Exercise objective: Copy the records below word for word, starting at the line that contains "196x1568 pixels. Task: Click" and ending at the end of the records. Leave out the pictures.

Excerpted records:
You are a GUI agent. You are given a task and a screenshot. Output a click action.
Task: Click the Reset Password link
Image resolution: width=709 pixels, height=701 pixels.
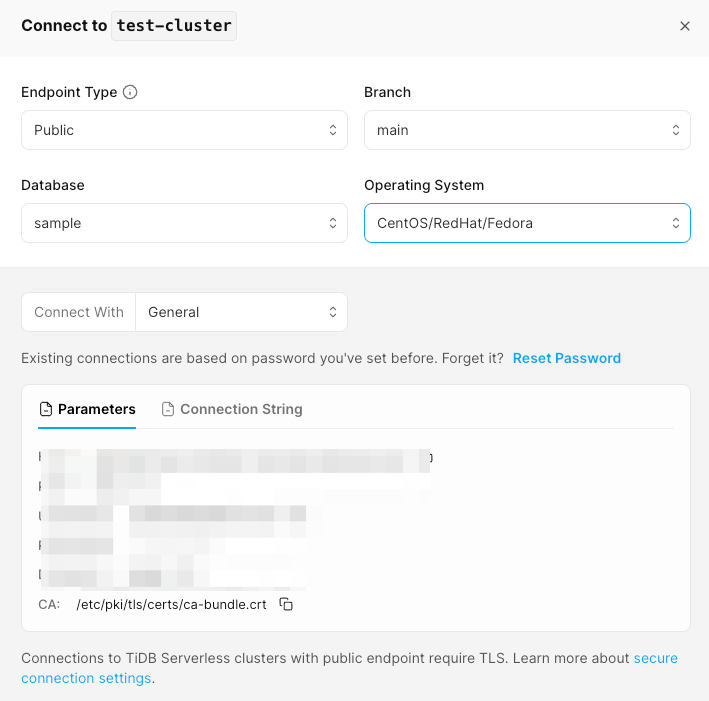click(566, 358)
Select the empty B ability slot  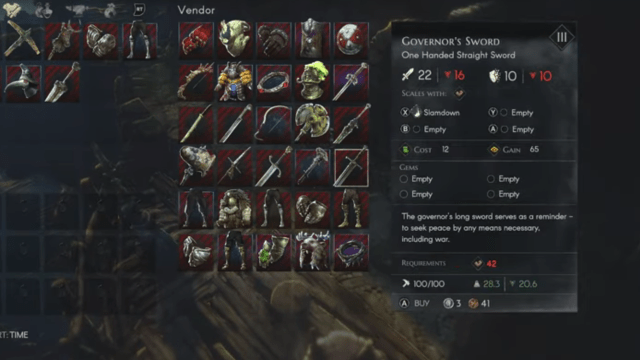tap(424, 129)
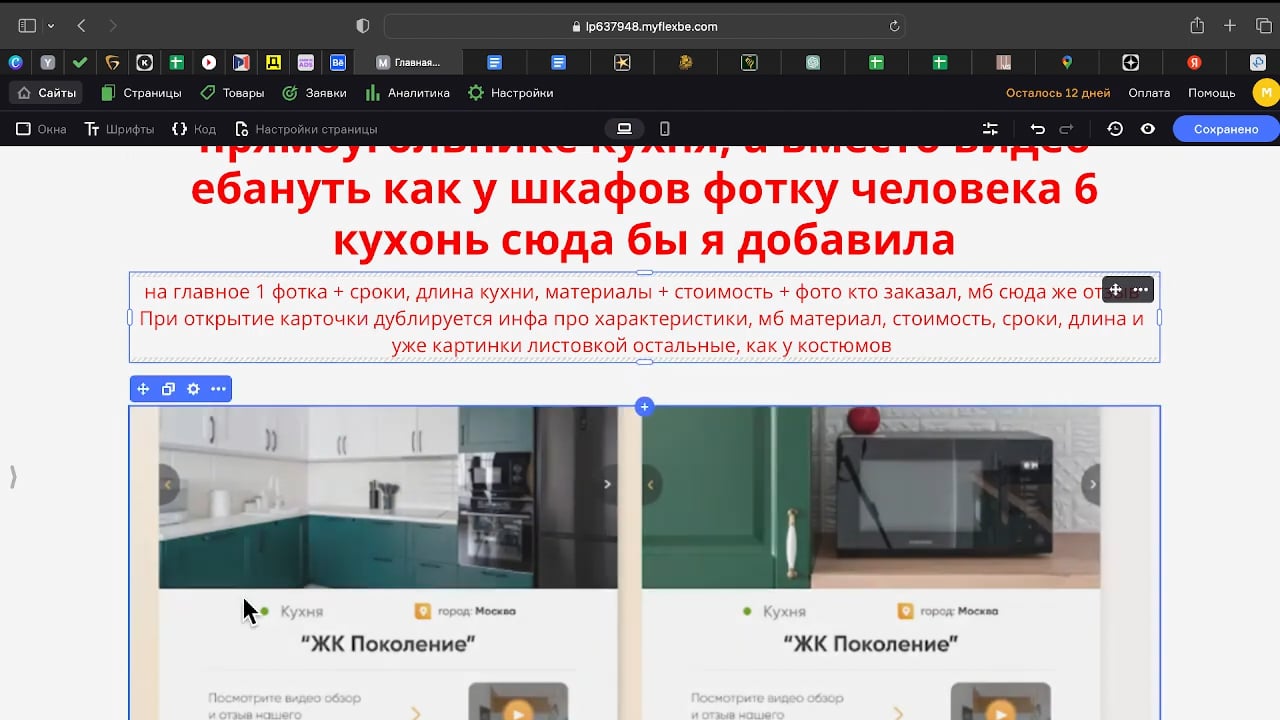This screenshot has width=1280, height=720.
Task: Expand the Safari sidebar dropdown chevron
Action: [51, 26]
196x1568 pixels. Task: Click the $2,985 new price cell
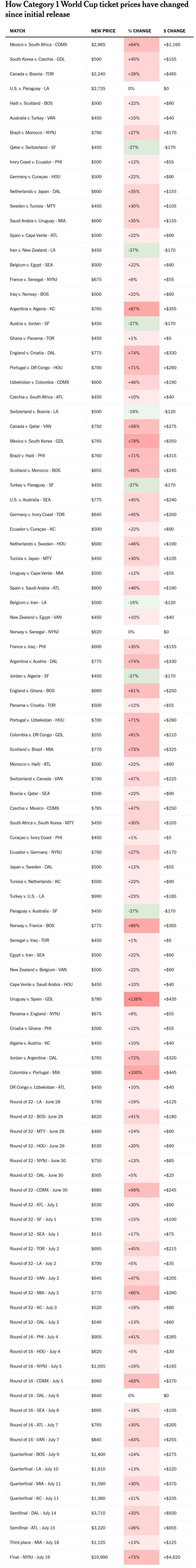tap(98, 44)
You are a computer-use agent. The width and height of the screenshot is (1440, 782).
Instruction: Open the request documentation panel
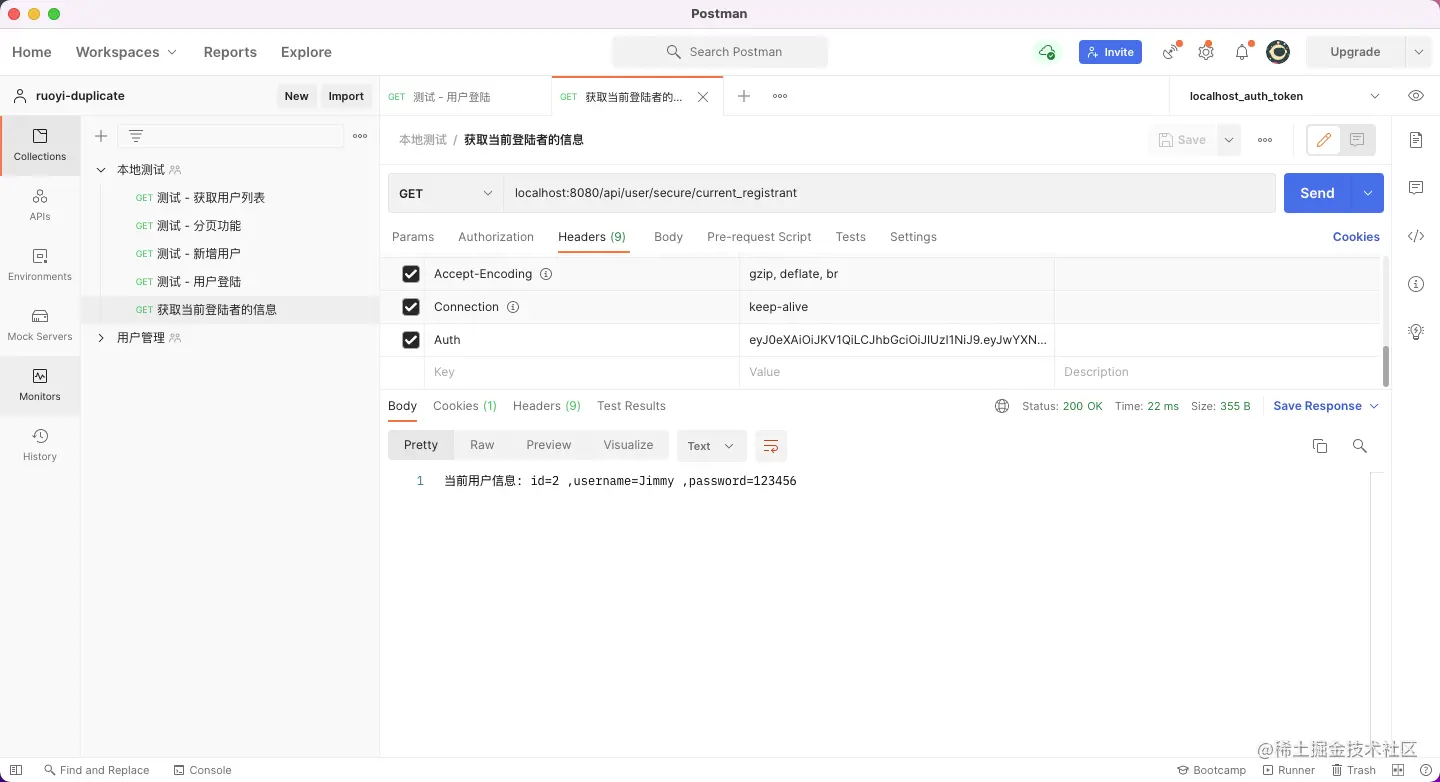pos(1415,140)
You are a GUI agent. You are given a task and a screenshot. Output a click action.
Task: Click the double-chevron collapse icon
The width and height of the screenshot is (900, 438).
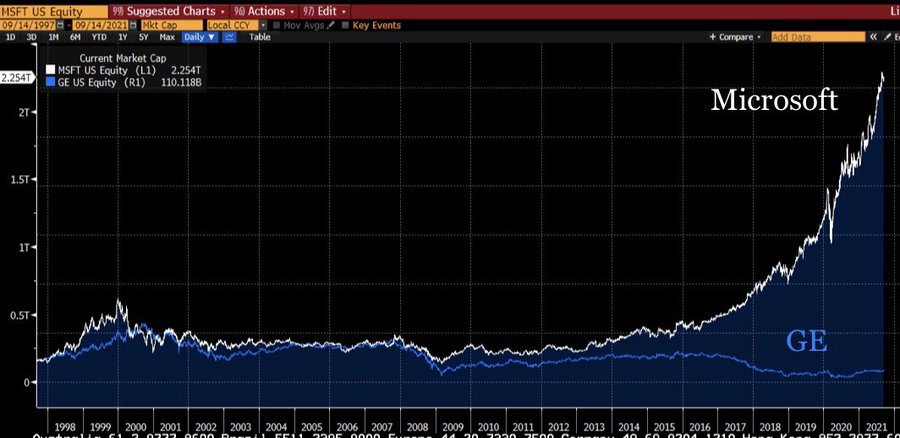pyautogui.click(x=873, y=36)
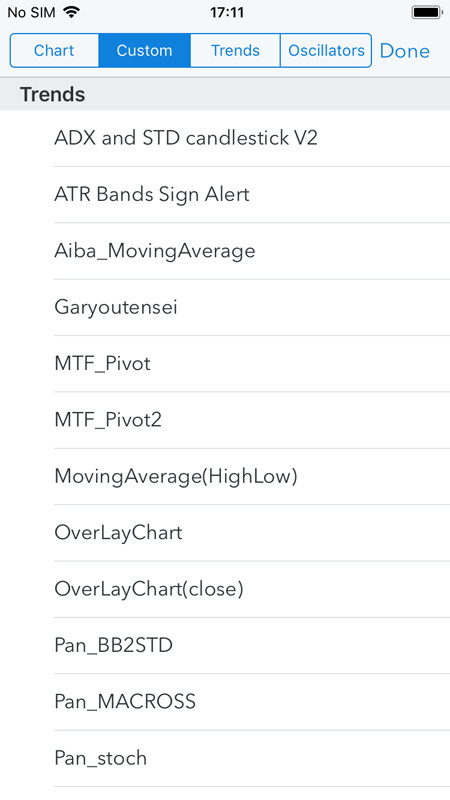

Complete response:
196x1568 pixels. Task: Click the $2,985 new price cell
tap(98, 44)
You are a computer-use agent. The width and height of the screenshot is (1440, 782).
Instruction: Open the request documentation panel
pos(1415,140)
You are a GUI agent. You are given a task and a screenshot. Output a click action.
Task: Click the double-chevron collapse icon
The width and height of the screenshot is (900, 438).
pyautogui.click(x=873, y=36)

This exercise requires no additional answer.